These are the key concepts you need to understand to accurately answer the question.

Null Hypothesis

The null hypothesis, denoted as \(H_0\), is the statement we want to test in a hypothesis testing scenario. It represents the idea that there is no effect or no difference. In this exercise, the null hypothesis states that the proportion of infants experiencing fever is the same in both groups: \(H_0: p_1 = p_2\). This means we assume initially that the fever side effect occurs equally in both groups.

Alternative Hypothesis

The alternative hypothesis, denoted as \(H_a\), is the statement we consider if the null hypothesis is rejected. It indicates the presence of an effect or a difference. For this problem, the alternative hypothesis states that the proportion of infants with fever is higher in the group receiving Prevnar compared to the control group: \(H_a: p_1 > p_2\). This suggests that the vaccine has a higher likelihood of causing fever.

Pooled Proportion

The pooled proportion is used when comparing two proportions. It is a weighted average of the individual sample proportions, assuming the null hypothesis is true. The formula for the pooled proportion \(\hat{p}\) is:

\[ \hat{p} = \frac{x_1 + x_2}{n_1 + n_2} \]
where \(x_1\) and \(x_2\) are the number of successes (fever cases) in each group, and \(n_1\) and \(n_2\) are the sample sizes. In this exercise, the pooled proportion comes out to approximately 0.1311, indicating the overall proportion of infants experiencing fever across both groups.

○ ○ ○ ○ ○

# REQUIRED TASKS
a) In the hypothesis testing passage, what value does the pooled proportion come out to?
b) In the hypothesis testing passage, rewrite everything from "These are the" down to "in both groups.", changing "infants" to "newborns".
c) Continue the hypothesis testing passage about fever after vaccination, starting after its last sentence.

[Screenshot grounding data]
○ ○ ○ ○ ○

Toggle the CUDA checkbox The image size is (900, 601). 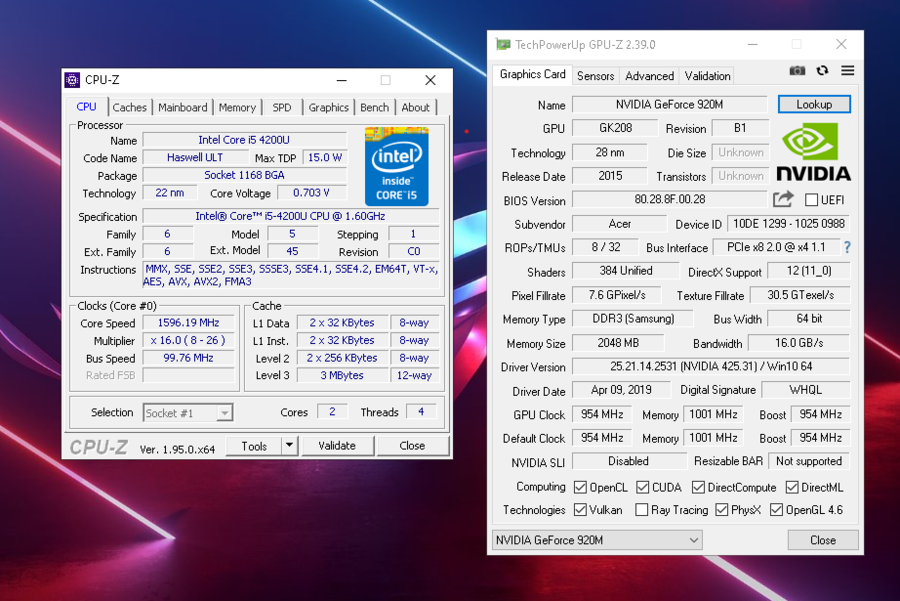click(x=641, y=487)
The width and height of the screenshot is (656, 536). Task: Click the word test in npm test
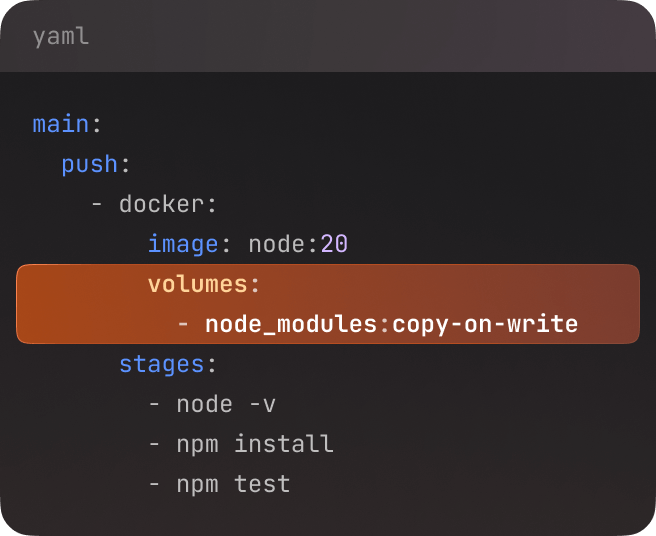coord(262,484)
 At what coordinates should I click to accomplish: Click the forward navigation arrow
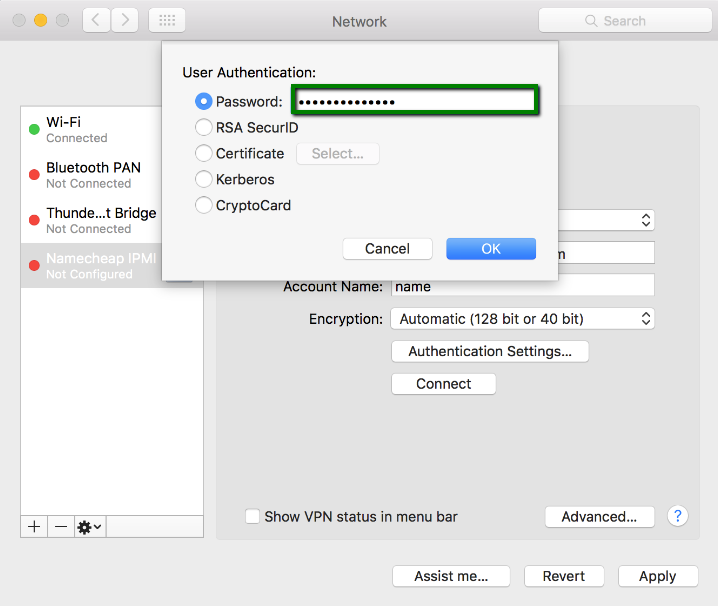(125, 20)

○ ○ ○ ○ ○

# WRITTEN ANSWERS
a) Approximately 0.1311.

b)
These are the key concepts you need to understand to accurately answer the question.

Null Hypothesis

The null hypothesis, denoted as \(H_0\), is the statement we want to test in a hypothesis testing scenario. It represents the idea that there is no effect or no difference. In this exercise, the null hypothesis states that the proportion of newborns experiencing fever is the same in both groups: \(H_0: p_1 = p_2\). This means we assume initially that the fever side effect occurs equally in both groups.

c)
Standard Error

The standard error (SE) measures the variability of the difference between sample proportions. It indicates how much the sample proportions would fall due to random chance. The formula for SE with pooled proportion is:

\[ SE = \sqrt{\hat{p}(1 - \hat{p})\left(\frac{1}{n_1} + \frac{1}{n_2}\right)} \]
For this exercise, we substitute the values to get approximately 0.0202. This helps us understand the expected variation in the difference between the two group proportions.

Test Statistic

The test statistic (z) evaluates how far the sample proportion difference is from the hypothesized difference, given the standard error. It's calculated using:

\[ z = \frac{\hat{p_1} - \hat{p_2}}{SE} \]
In this case, substituting the sample proportions and the calculated SE gives around 2.04. Comparing this test statistic to the critical value (for example, 1.645 for a one-tailed test with \(\alpha = 0.05\)), helps us determine if the observed difference is statistically significant. Since 2.04 > 1.645, we conclude there is significant evidence to reject the null hypothesis.